Thursday, July 24

Minimum Wage Goes Up Today! Buy Yourself 0.175 Gallons of Gas!

The Federal minimum wage lurches up 70 cents today, from $5.85 to $6.55. As the title mentioned, that's about 1/5 a gallon of gas at $4/gallon. By next year, the minimum wage will be at a respectable $7.25 an hour. But given the rapid deterioration of the dollar and consumer confidence in a tailspin, the idea of the MW going "up" may be a little misleading. From the AP:

Last week, the Labor Department reported the fastest inflation since 1991 — 5 percent for June compared with a year earlier. Energy costs soared nearly 25 percent. The price of food rose more than 5 percent.

So the minimum wage hike is "a drop in the bucket compared to the increases in costs, declining labor market, and declining household wealth that consumers have experienced in the past year," Lehman Brothers economist Zach Pandl said.

The new minimum is less than the inflation-adjusted 1997 level of $7.02, and far below the inflation-adjusted level of $10.06 from 40 years ago, according to a Labor Department inflation calculator.

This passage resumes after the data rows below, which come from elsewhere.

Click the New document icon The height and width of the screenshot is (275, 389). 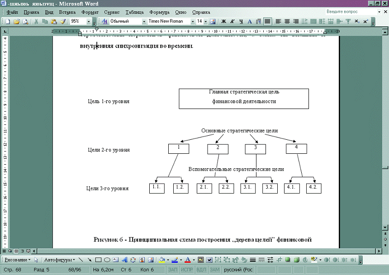pyautogui.click(x=8, y=21)
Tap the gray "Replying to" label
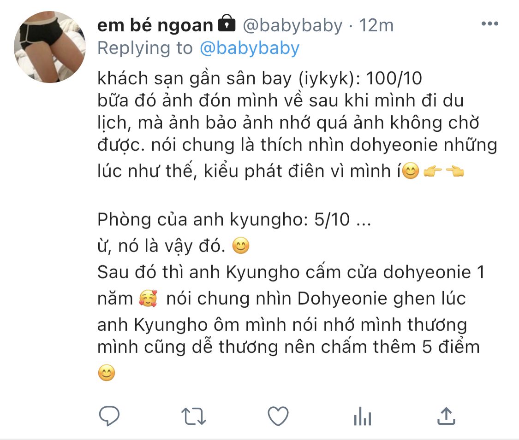 click(145, 48)
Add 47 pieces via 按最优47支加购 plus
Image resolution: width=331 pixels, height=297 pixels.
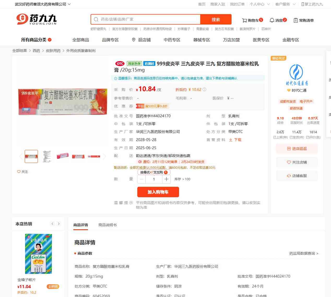[x=166, y=172]
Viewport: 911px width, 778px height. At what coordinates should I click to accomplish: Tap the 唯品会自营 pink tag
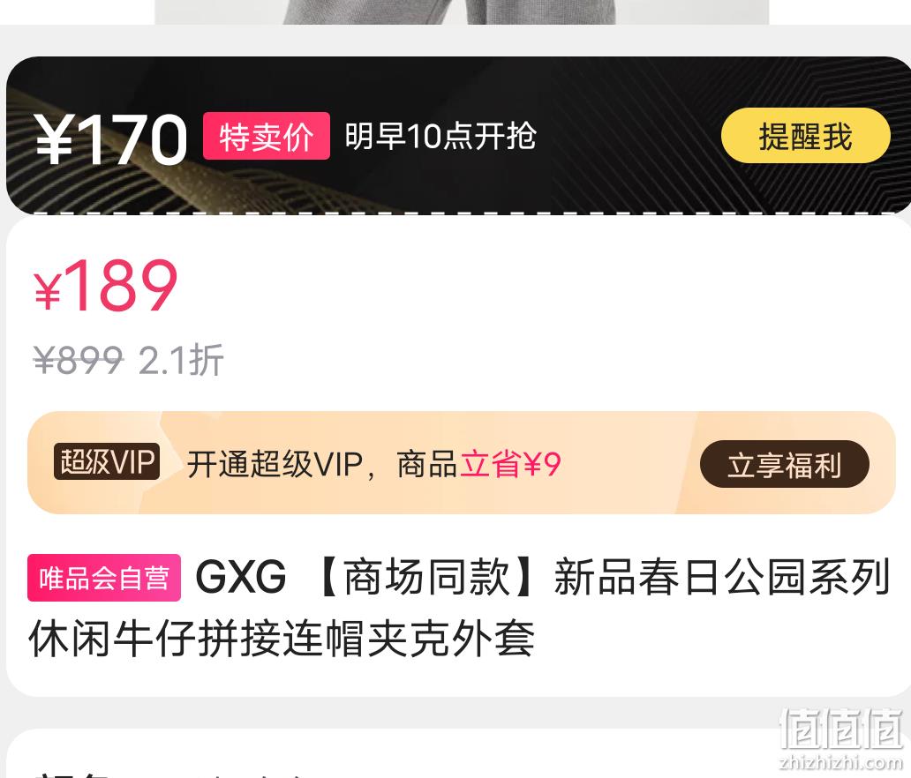[104, 578]
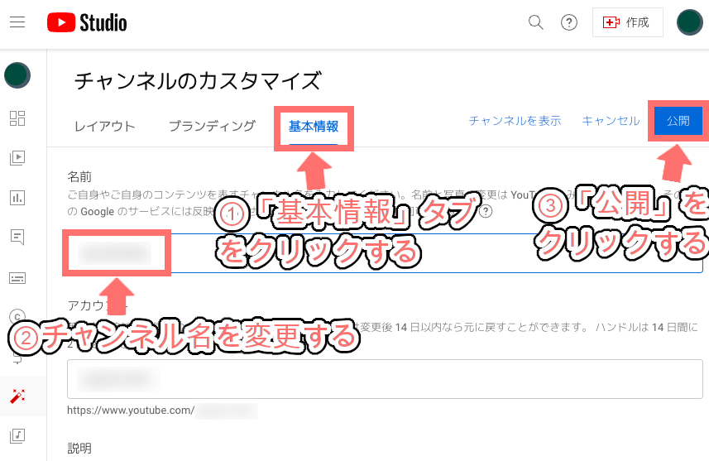Select the 基本情報 tab

[x=314, y=127]
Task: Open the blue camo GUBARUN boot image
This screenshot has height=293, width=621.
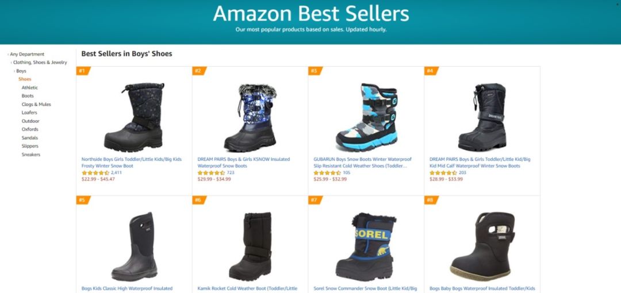Action: tap(366, 117)

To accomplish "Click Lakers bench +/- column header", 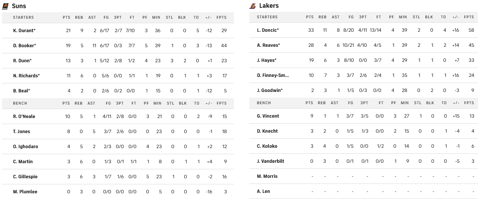I will (x=455, y=103).
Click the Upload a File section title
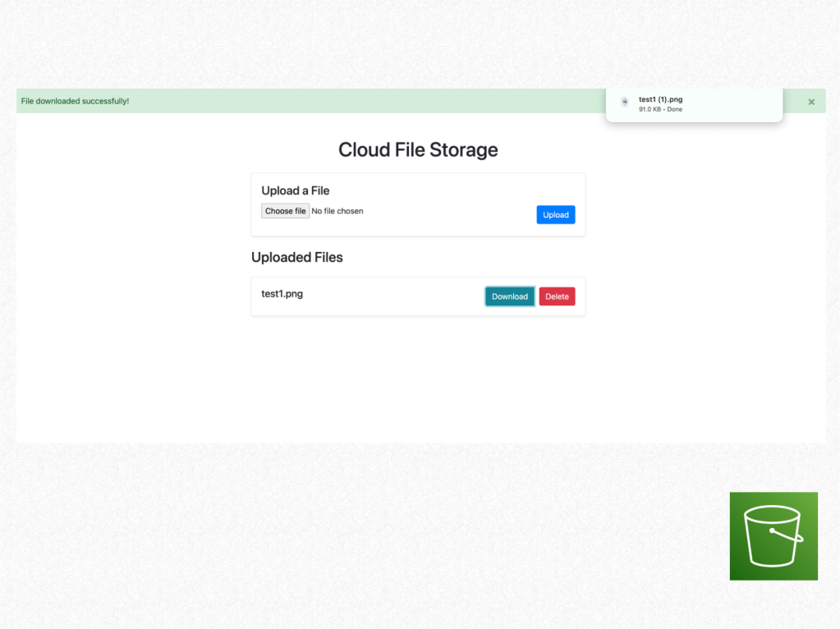The width and height of the screenshot is (840, 629). [295, 191]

$10.06 in 1968?! I always wondered how those slackers bought all the doorway beads and pot.

But the new wage level isn't just too low to help the workers. It's too high to help small businesses. The AP again:

David Heath, owner of Tiki Tan in College Station, Texas, said the increase will force him to raise prices for his monthly tanning services by about 12 percent. Tiki Tan had been paying its employees $6 per hour.

"There just isn't any room for profit, and so this is why prices will have to go up," he said, citing the wage increase and higher fuel costs. "I have to recoup those costs."

The increase in the minimum wage could push food prices even higher by rising the pay for agricultural workers, said Brian Bethune, chief U.S. economist at consulting firm Global Insight.

But he said he did not expect the change to have a major impact on the economy because recent increases in productivity, which enables companies to produce more with fewer workers, are keeping labor costs in check.


Wha? Seriously? Did the chief U.S. economist at Global Insight just say the only thing holding the economy together is unemployment? Awesome.

If anybody - anybody - out there has a solution to this, please tell me. Or just call the President. Scratch that - tell me. I want this to get done soon.